Comenzamos por pedirles a sus padres que hicieran registros de conducta para detectar qué es lo que estaba ocurriendo y ver si las pautas educativas y su modo de actuar eran correctos.
Como se hace siempre en los casos en los que hay dificultades escolares, se efectuó una evaluación en profundidad de todos los aspectos cognitivos y madurativos de la niña, y se contactó con el profesor del colegio.
Durante la evaluación de la pequeña, se observó que le costaba mucho trabajar y centrarse, y que encontraba excusas para no hacer lo que le suponía un mayor esfuerzo: “Es que yo soy una niña especial; no me podéis mandar igual que a los demás”.
No obstante, cuando la evaluadora se ponía firme con ella, Ana era capaz de cumplimentar las tareas y de enfrentarse a ellas con unos resultados óptimos para su edad.
Los resultados de la evaluación no evidenciaron problemas significativos en las áreas evaluadas; su potencial intelectual era correcto, y tanto su atención sostenida (cantidad de tiempo que podría estar atendiendo a una tarea), como su calidad atencional (cómo de bien podía atender) eran adecuadas para su edad, pero necesitaba que un adulto la controlara y que no le diera la opción de “escaquearse” del trabajo.

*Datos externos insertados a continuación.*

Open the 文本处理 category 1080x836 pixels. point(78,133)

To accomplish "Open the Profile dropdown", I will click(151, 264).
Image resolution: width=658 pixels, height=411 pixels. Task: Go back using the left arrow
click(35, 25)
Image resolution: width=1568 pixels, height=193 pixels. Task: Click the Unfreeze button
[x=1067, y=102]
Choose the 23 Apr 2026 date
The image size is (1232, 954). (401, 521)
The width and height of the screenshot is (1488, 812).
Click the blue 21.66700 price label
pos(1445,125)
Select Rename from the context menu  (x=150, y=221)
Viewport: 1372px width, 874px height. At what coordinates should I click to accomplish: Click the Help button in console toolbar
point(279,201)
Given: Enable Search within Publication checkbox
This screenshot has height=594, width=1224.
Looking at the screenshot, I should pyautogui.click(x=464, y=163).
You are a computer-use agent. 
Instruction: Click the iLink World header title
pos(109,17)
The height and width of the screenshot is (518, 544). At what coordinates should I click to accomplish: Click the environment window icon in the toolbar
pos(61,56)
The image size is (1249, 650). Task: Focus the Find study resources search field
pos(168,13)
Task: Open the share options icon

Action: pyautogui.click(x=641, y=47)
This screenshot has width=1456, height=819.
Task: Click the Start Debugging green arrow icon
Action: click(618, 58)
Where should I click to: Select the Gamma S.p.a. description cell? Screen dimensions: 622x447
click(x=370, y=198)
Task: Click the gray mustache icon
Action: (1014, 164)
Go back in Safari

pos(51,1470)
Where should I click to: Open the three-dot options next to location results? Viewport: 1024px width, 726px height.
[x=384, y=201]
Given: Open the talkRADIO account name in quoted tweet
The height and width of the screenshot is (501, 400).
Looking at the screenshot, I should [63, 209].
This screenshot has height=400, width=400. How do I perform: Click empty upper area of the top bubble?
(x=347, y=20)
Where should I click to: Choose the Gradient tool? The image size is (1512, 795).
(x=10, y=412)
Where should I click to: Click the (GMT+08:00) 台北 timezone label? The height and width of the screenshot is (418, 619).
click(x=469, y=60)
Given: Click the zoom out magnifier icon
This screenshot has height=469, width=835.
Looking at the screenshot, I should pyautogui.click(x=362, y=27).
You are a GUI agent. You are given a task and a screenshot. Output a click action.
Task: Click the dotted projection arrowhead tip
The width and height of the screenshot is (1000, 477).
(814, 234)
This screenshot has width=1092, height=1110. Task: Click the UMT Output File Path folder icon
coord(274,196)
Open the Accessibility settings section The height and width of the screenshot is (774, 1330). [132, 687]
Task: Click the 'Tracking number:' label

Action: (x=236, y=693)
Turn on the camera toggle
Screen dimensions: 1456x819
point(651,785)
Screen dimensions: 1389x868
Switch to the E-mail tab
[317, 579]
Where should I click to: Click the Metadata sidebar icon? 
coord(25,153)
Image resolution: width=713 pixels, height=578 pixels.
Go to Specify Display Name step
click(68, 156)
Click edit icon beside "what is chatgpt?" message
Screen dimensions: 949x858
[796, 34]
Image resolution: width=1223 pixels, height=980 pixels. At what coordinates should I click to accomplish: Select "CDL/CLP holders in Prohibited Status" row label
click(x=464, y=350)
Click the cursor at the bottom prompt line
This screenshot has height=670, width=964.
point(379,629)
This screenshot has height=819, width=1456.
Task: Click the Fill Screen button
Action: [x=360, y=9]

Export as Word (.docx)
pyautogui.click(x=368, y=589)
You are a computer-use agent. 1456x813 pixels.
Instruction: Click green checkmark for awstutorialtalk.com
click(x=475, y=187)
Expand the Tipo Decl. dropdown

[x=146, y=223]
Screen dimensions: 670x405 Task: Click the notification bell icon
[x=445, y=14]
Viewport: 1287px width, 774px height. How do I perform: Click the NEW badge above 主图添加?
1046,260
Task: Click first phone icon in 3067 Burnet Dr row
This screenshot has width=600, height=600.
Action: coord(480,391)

El problema de Ana era que se había aferrado a su etiqueta de “niña especial” y pretendía que todos la trataran de forma diferente, que no la indujeran a esforzarse o a hacer cosas que no le apetecían. Esto le estaba ocasionando un problema escolar, porque no seguía el ritmo de trabajo de la clase, y también social, dado que no jugaba con los niños si no hacían lo que ella quería.
No es que Ana no tuviera intención de relacionarse con los demás niños, sino que prefería jugar ella sola antes de ceder y jugar a lo que no le gustaba, por lo que su estrategia era buscar en el recreo a niños más pequeños a los que poder dirigir.
El caso de Ana se recondujo muy bien trabajando con sus padres, de manera que estos aprendieran a ponerle normas y límites.
Ana tenía que entender que para sus padres era la niña más especial del mundo, y que la querían un montón, y le harían mucho caso y muchos mimos…, pero que ella también tenía que poner algo de su parte y obedecer aunque no le gustara lo que le mandaran, tanto en casa (donde Ana tenía libertad absoluta, ni siquiera hacía los deberes del cole porque no quería) como en el colegio.
Ana aprendió que “ser especial” no la eximía de cumplir con las obligaciones propias de su edad (trabajar en el colegio, esforzarse, obedecer a papá y a mamá y al profe, no tener rabietas…).